**Work instruction**
Of the lines in the material below, print only those from the one containing "Політика конфіденційності (249, 2400)" to the one containing "Colliers et chaînes", ends included, exactly as written and without pictures.

**Data provided**
——

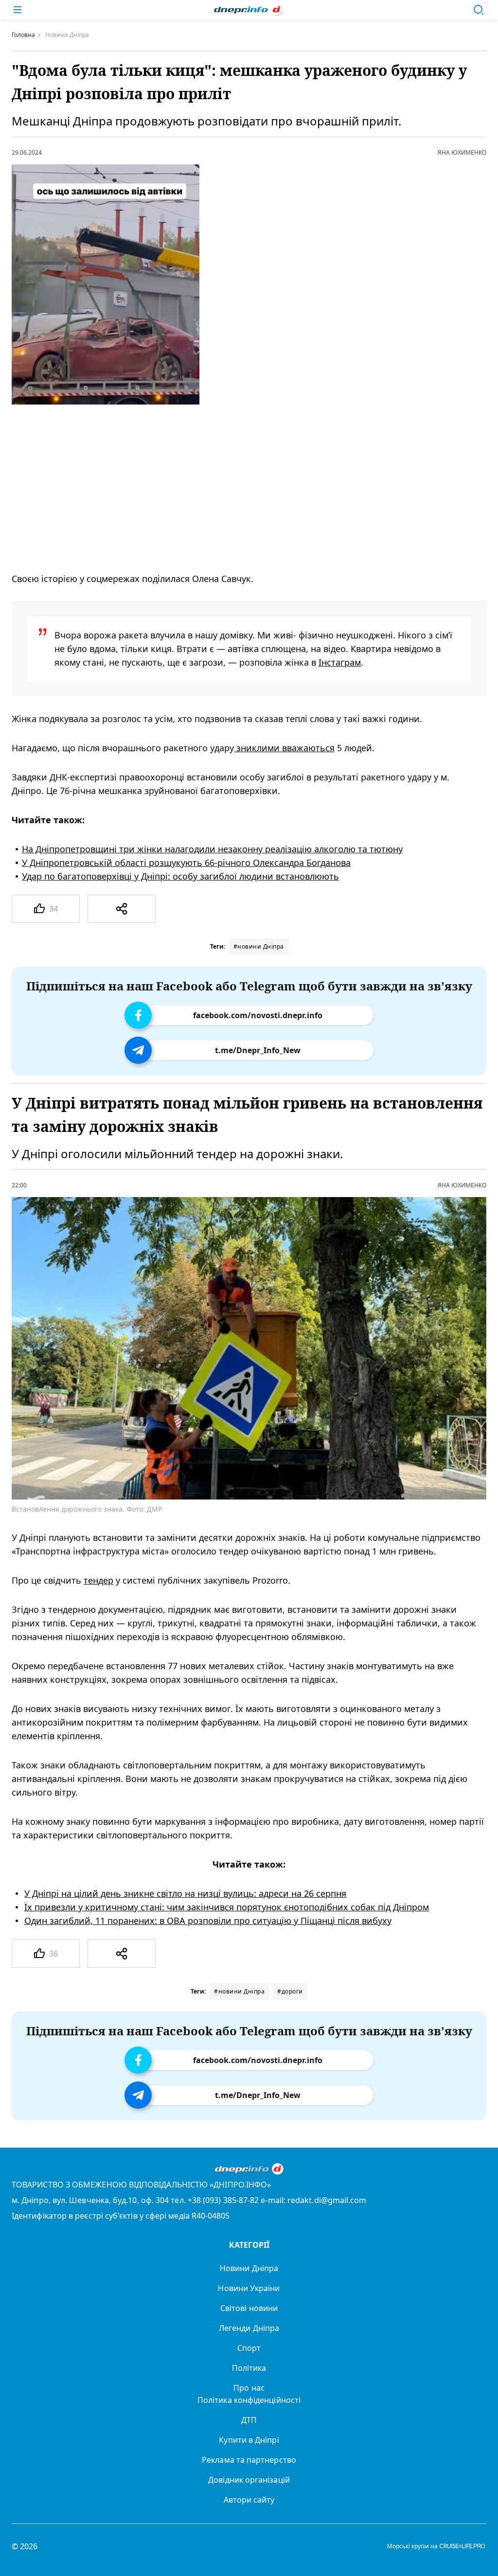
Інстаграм (340, 662)
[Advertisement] (236, 488)
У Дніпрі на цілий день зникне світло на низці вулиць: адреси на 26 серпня (185, 1894)
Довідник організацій (249, 2479)
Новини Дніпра (249, 2268)
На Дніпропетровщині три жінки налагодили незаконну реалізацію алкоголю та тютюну (212, 849)
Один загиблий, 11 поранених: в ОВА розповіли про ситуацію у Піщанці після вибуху (207, 1921)
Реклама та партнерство (249, 2459)
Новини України (249, 2288)
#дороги (290, 1991)
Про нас (249, 2387)
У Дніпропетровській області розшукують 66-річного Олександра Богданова (186, 862)
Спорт (249, 2348)
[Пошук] (478, 10)
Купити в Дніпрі (249, 2440)
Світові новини (249, 2308)
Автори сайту (249, 2499)
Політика (249, 2368)
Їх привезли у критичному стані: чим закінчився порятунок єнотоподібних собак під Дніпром (226, 1907)
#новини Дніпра (258, 946)
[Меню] (17, 10)
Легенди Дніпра (249, 2328)
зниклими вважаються (284, 748)
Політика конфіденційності (249, 2400)
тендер (98, 1581)
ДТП (249, 2420)
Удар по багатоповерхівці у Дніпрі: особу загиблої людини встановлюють (180, 876)
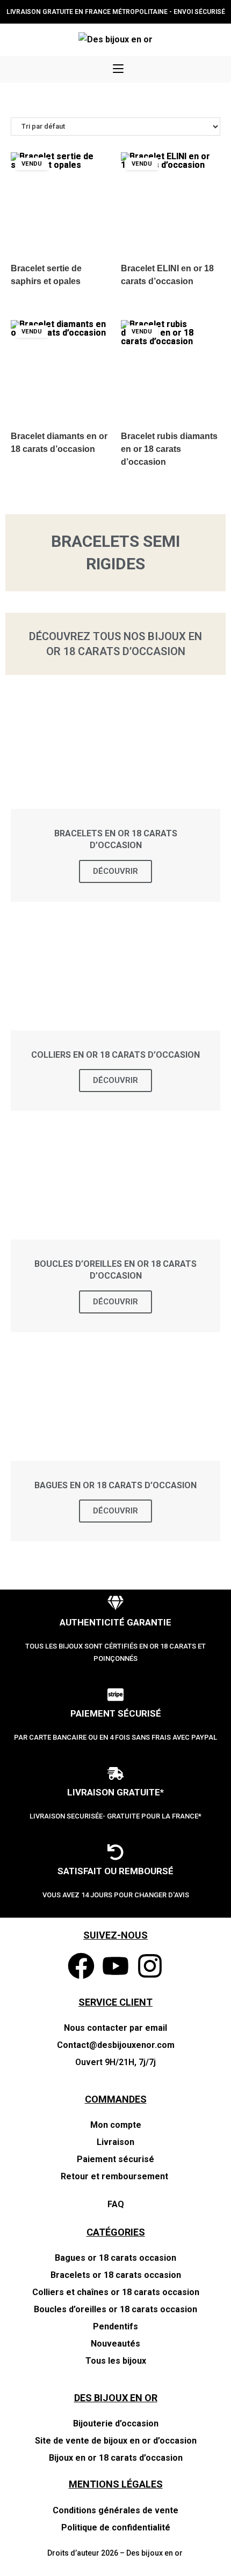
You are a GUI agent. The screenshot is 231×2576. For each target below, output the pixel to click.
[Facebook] (81, 1966)
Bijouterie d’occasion (115, 2423)
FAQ (115, 2204)
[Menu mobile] (118, 69)
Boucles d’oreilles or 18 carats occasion (115, 2309)
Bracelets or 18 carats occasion (115, 2275)
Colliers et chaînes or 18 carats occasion (115, 2292)
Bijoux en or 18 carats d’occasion (116, 2458)
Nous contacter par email (115, 2028)
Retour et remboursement (115, 2176)
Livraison (115, 2142)
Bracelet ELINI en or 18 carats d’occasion (167, 275)
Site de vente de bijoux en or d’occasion (116, 2441)
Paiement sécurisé (115, 2159)
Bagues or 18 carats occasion (115, 2258)
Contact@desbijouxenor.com (116, 2045)
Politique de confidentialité (115, 2527)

——

**Final answer**
Політика конфіденційності (249, 2400)
тендер (98, 1581)
ДТП (249, 2420)
Удар по багатоповерхівці у Дніпрі: особу загиблої людини встановлюють (180, 876)
You are a GUI agent. The screenshot is 231×2576. For each target below, output the pixel to click.
[Facebook] (81, 1966)
Bijouterie d’occasion (115, 2423)
FAQ (115, 2204)
[Menu mobile] (118, 69)
Boucles d’oreilles or 18 carats occasion (115, 2309)
Bracelets or 18 carats occasion (115, 2275)
Colliers et chaînes or 18 carats occasion (115, 2292)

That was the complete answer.